There are also some limitations of the study. First, pneumonia in children is mainly diagnosed clinically, and the disease presentation of pneumonia, other lower respiratory tract infections, and asthma overlaps. To account for this, some epidemiologic pneumonia studies have used a radiology-based case definition favoring specificity over sensitivity, whereas we assessed physician-diagnosed pneumonia according to ICD-10 codes. According to clinical practise in Sweden, a large proportion (although not all) of infants with pneumonia have a radiology-based diagnosis. Using a strict radiographic pneumonia definition provides a more robust but less sensitive definition, which affects the generalizability as a large number of children are clinically diagnosed with pneumonia. It is possible, however, that in our study, some wheezing episodes early in life were misclassified as pneumonia, potentially overestimating the association. Second, we could not include visits to general practitioners, as they are not recorded in the NPR. However, there are national guidelines from the Swedish Public Health Agency and the Medical Products Agency recommending that children with suspected pneumonia should be referred to a pediatric clinic if they are < 6 months of age or if they present with respiratory distress (age-adjusted tachypnea, grunting, severe indrawings, or peripheral oxygen saturation < 93%). Hence, the vast majority of pneumonia episodes should be included. Third, the diagnosis of asthma in young children is complex and represents a heterogenous group of wheezing phenotypes., We assessed prevalent asthma at 4 years of age as our main outcome, using a previously validated algorithm based on both physician’s diagnosis and dispensed asthma medication requiring evidence of an active disease during the fourth year of life and also performed several different sensitivity analyses that did not have any major effects on the point estimates. Future studies should assess the long-term risk for asthma following pneumonia diagnosis, target beneficial effects from pneumonia interventions (including PCV immunization), and explore the association between pneumonia and asthma in low-income countries, where currently limited data are available but where future interventions would likely have the most impact.

Interpretation

We report that pneumonia diagnosis in infancy is strongly associated with prevalent asthma at 4 years despite controlling for important confounders, including genetic and shared familial environment. If this association is causal, it implies further beneficial effects from interventions targeting pneumonia.
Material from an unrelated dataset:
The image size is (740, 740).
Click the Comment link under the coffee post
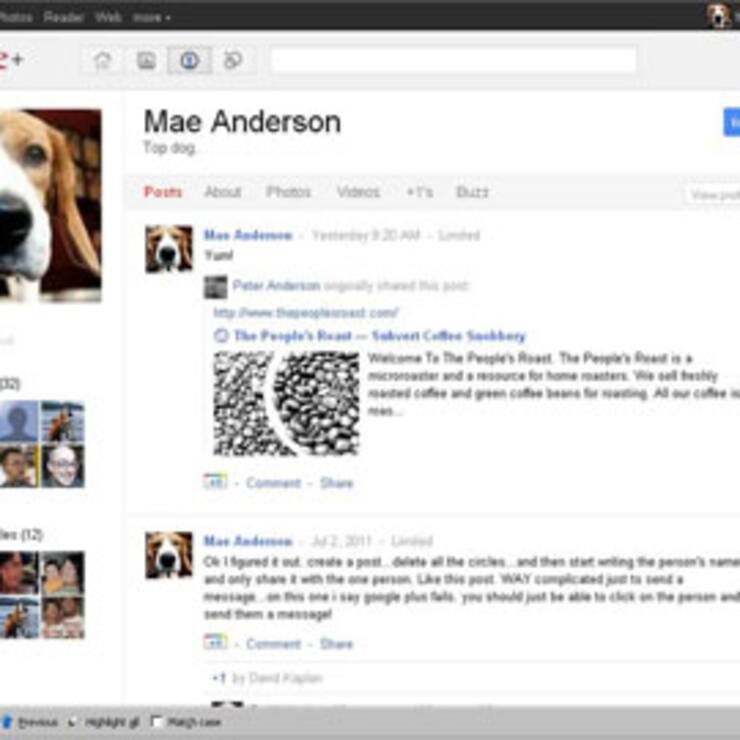coord(273,483)

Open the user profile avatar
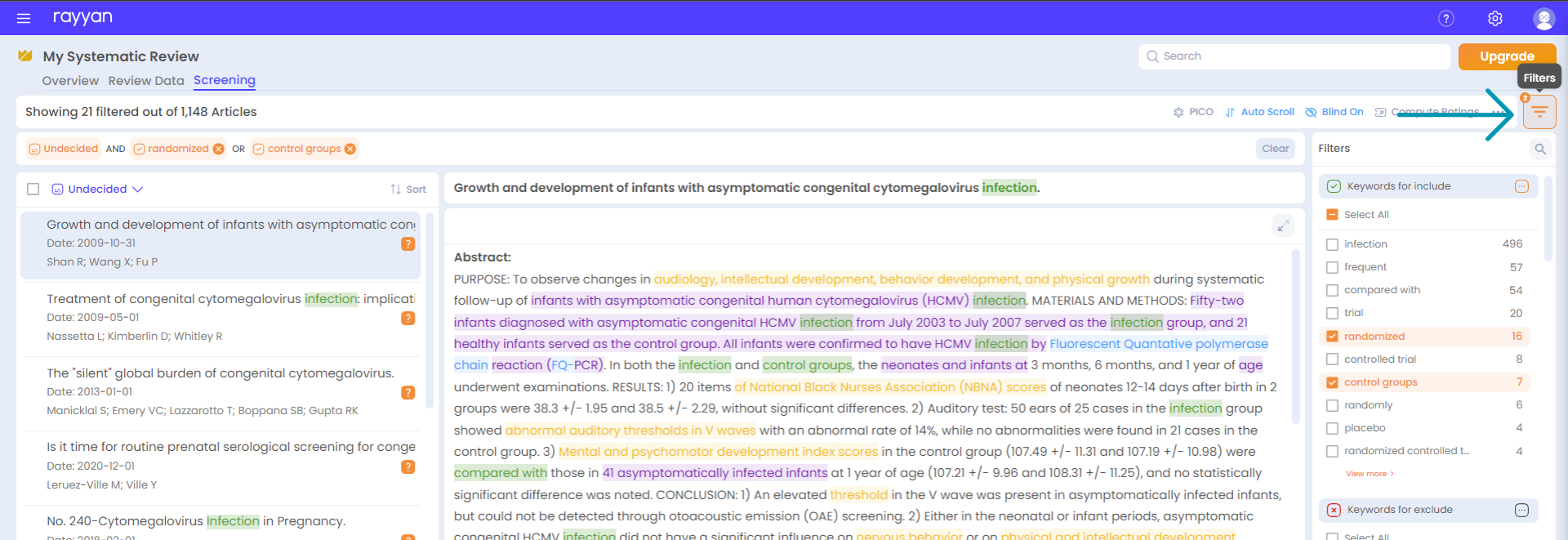1543,18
Study Question: Is pneumonia diagnosis in infancy associated with subsequent asthma, and what is the role of familial confounding and PCV immunization on the association?

Results: We report a strong association between pneumonia diagnosis in infancy and prevalent asthma at 4 years of age in this nationwide register-based cohort study of > 900,000 Swedish children despite thorough controlling for important confounders. We also found that the strength of the association has increased slightly since the introduction of PCV immunization, possibly related to a relative increase in viral pneumonia etiology.

Interpretation: The findings might have implications for future pneumonia preventive measures and need to be considered when assessing the morbidity that can be attributed to pneumonia.